Seu sucesso depende da apresentação de sinais que sejam o oposto exato dos sinais de ameaça da nossa espécie. Um homem ameaçador vai se postar diante de um adversário com o corpo tenso, o peito dilatado, o rosto brilhando, os punhos cerrados, a voz profunda e rosnante. Por contraste, o indivíduo submisso tenta fazer o corpo parecer tão pequeno e mole quanto possível, com os ombros arqueados, o rosto assustado, as mãos abertas, e a voz alta e choramingas. Desse modo pode apagar todos os seus sinais de ataque e passar muitas e muitas vezes a mensagem de que não deve ser tratado como um adversário.

Comportamento de submissão

As posturas acocoradas, submissas, de homens derrotados e feito prisioneiros durante a Guerra dos Seis Dias, entre Israel e Egito. Todas as manifestações de submissão humana envolvem ações que abaixam o corpo e fazem-no parecer menor.

O aspecto mais importante da submissão é fazer a pessoa parecer pequena. Isso se consegue de dois modos: enrodilhando o corpo e baixando-o em relação ao atacante. Ambos os elementos se vêem numa forma extrema no rastejador que está no chão choramingando, com o corpo transformado numa bola apertada, mas podem-se ver versões menos dramáticas em muita gente andando na rua. O perdedor a longo prazo, o fracassado social e o subordinado deprimido andam com uma permanente inclinação para a frente, ombros arredondados e pescoço arqueado, sua postura um fracasso ininterrupto.

O baixar e o enrodilhar do corpo não são agudos, são crônicos, exatamente como são crônicas as condições de submissão. O patrão do fracassado, seu superior, o tirano repressivo que o anula nunca o ameaça de atacá-lo fisicamente. Não há manifestação repentina e selvagem de punhos voando. A dominação é mais branda, mais prolongada, e o efeito que tem se reflete nas posturas submissas igualmente mais brandas e prolongadas.

A própria língua está cheia de referências a grandeza e a pequenez simbólicas. Dizemos: "Ele é um grande homem nos negócios"; "Ele faz que eu me sinta como se tivesse três metros de altura"; "Ele tem um grande nome no seu setor: ou "Ele é um homenzinho imbecil"; "O sujeitinho não é de nada"; "Ele faz que eu me sinta tão pequeno". Em nenhum desses casos estamos nos referindo à verdadeira altura física. Em cada exemplo o tamanho é um símbolo de status dominante ou subordinado.
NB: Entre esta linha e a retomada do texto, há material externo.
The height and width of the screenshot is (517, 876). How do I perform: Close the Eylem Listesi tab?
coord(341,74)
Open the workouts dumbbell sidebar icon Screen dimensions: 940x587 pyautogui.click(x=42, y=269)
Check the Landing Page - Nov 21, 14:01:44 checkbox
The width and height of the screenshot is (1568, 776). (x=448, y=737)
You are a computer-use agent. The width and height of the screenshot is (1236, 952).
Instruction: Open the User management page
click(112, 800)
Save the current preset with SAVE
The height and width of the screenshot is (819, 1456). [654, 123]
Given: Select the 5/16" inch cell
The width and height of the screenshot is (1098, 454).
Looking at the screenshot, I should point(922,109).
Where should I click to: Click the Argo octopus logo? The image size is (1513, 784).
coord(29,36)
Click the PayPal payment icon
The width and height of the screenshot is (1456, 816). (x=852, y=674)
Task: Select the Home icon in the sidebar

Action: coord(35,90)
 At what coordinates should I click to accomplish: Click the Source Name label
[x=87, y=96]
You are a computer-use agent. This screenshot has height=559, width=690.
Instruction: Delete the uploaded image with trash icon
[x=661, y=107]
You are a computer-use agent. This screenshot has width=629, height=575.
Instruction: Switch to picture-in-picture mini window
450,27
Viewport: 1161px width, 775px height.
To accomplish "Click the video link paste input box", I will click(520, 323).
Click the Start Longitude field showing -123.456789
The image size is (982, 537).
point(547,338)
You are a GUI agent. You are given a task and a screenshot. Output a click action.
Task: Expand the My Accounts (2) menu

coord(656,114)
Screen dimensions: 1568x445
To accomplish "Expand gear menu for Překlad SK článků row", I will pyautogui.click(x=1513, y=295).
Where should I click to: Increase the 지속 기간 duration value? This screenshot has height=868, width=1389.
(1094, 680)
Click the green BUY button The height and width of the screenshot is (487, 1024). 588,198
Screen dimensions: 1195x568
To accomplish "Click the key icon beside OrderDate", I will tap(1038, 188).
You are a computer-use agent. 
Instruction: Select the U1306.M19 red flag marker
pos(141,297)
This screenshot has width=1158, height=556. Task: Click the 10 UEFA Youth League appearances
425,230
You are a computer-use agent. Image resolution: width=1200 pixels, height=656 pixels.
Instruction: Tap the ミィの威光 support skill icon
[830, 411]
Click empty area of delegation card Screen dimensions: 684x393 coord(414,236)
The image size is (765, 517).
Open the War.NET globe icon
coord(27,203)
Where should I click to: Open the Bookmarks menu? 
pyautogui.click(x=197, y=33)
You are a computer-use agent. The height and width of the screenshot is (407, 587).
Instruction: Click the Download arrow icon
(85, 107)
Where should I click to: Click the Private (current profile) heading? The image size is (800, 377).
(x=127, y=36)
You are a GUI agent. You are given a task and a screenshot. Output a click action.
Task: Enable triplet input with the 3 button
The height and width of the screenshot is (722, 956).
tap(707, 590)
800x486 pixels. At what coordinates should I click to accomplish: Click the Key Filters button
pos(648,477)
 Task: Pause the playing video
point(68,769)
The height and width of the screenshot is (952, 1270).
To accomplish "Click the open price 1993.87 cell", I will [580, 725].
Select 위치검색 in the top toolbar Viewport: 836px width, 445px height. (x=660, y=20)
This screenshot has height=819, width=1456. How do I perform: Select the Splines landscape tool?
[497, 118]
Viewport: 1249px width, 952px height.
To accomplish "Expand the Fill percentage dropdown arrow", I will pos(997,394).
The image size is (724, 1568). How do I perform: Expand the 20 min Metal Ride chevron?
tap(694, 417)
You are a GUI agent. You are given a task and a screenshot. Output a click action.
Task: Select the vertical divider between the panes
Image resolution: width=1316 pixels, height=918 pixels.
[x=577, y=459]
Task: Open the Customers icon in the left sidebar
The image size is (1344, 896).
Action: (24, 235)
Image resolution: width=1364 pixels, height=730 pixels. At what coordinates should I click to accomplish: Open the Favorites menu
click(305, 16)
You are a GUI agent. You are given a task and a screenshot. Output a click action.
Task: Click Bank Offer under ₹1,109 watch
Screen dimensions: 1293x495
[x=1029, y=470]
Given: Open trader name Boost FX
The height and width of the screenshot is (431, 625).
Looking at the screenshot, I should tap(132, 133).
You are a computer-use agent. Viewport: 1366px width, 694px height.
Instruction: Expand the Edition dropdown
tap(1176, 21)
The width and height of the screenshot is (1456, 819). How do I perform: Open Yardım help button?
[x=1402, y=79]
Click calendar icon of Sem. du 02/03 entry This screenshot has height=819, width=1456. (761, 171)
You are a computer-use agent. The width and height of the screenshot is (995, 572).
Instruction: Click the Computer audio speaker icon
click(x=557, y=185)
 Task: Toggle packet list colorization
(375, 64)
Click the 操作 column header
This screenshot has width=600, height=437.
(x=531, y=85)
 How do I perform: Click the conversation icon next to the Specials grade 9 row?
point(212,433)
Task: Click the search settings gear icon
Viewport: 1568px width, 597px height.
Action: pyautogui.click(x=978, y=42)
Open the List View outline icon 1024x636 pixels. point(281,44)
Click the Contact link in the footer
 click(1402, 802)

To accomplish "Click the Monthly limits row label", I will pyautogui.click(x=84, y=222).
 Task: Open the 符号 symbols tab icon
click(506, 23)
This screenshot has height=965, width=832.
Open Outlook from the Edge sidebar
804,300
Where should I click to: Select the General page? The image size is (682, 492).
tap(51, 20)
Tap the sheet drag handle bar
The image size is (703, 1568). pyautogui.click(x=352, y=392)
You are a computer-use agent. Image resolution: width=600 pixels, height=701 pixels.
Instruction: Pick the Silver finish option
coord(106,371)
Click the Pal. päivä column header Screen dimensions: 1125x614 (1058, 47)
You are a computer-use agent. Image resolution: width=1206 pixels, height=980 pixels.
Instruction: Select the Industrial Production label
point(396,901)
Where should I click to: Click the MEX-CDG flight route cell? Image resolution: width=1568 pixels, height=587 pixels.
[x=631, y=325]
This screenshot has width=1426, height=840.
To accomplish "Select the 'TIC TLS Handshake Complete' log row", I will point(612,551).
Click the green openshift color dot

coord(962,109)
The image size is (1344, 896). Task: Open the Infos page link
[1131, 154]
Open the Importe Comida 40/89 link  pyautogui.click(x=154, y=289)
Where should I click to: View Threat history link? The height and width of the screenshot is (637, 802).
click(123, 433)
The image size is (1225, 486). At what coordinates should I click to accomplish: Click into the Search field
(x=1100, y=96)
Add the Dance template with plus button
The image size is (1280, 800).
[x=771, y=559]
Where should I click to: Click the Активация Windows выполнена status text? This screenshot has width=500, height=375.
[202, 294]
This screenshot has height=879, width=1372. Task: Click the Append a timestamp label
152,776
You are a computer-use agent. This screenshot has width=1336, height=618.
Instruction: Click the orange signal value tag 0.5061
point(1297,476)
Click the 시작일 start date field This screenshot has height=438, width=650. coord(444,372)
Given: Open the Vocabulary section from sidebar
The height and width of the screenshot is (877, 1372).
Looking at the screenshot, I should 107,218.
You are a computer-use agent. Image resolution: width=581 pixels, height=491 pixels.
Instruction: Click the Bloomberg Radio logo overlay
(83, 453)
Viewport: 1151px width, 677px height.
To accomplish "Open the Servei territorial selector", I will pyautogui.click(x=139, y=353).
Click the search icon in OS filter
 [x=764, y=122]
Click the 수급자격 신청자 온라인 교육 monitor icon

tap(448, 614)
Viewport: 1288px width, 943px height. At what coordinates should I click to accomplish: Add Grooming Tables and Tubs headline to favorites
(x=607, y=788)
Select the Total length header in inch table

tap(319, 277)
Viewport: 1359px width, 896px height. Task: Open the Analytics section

Tão enraizada está a idéia relacionando pequenez ao coitado, que realmente afeta as chances de sucesso. Observações recentes revelam, por exemplo, que os bispos são em média mais altos do que os pastores; reitores de universidade são mais altos do que diretores de faculdade; e gerentes de vendas são mais altos do que vendedores. Além disso, homens baixos que sejam intensamente ambiciosos são notórios pela selvageria de sua agressividade quando conseguem atingir o topo, indicando a necessidade de compensar sua pequena estatura. Enquanto um homem alto que ocupa o topo pode se permitir relaxar, o tirano baixinho tem que continuar tenso, restabelecendo permanentemente sua posição. Napoleão, com um metro e sessenta centímetros de altura, é o exemplo clássico; mas esses homens representam a exceção à regra, e são raros demais para influenciar cifras médias gerais que mostram que, para ir em frente, o melhor é ter a cabeça alta. Se ser baixo, mesmo ao estar ereto, cria uma inevitável impressão de submissão, é claro, então, que é possível indicar uma intenção temporária de submissão com um ato deliberado de baixar o corpo. Se um homem derrotado se agacha passivamente no chão quando não tem outra escolha, o dominador que deseje momentaneamente renunciar ao próprio predomínio pode fazê-lo executando um gesto rápido e estilizado de baixar de corpo. Esse é o comportamento submisso voluntário, ou ativo — o mundo das mesuras e rapapés —, que desempenha um papel importante em muitos contextos sociais, mesmo hoje. Antigamente era muito mais difundido, mas, apesar do clima social cada vez mais igualitarista dos tempos modernos, ainda consegue sobreviver em muitas regiões.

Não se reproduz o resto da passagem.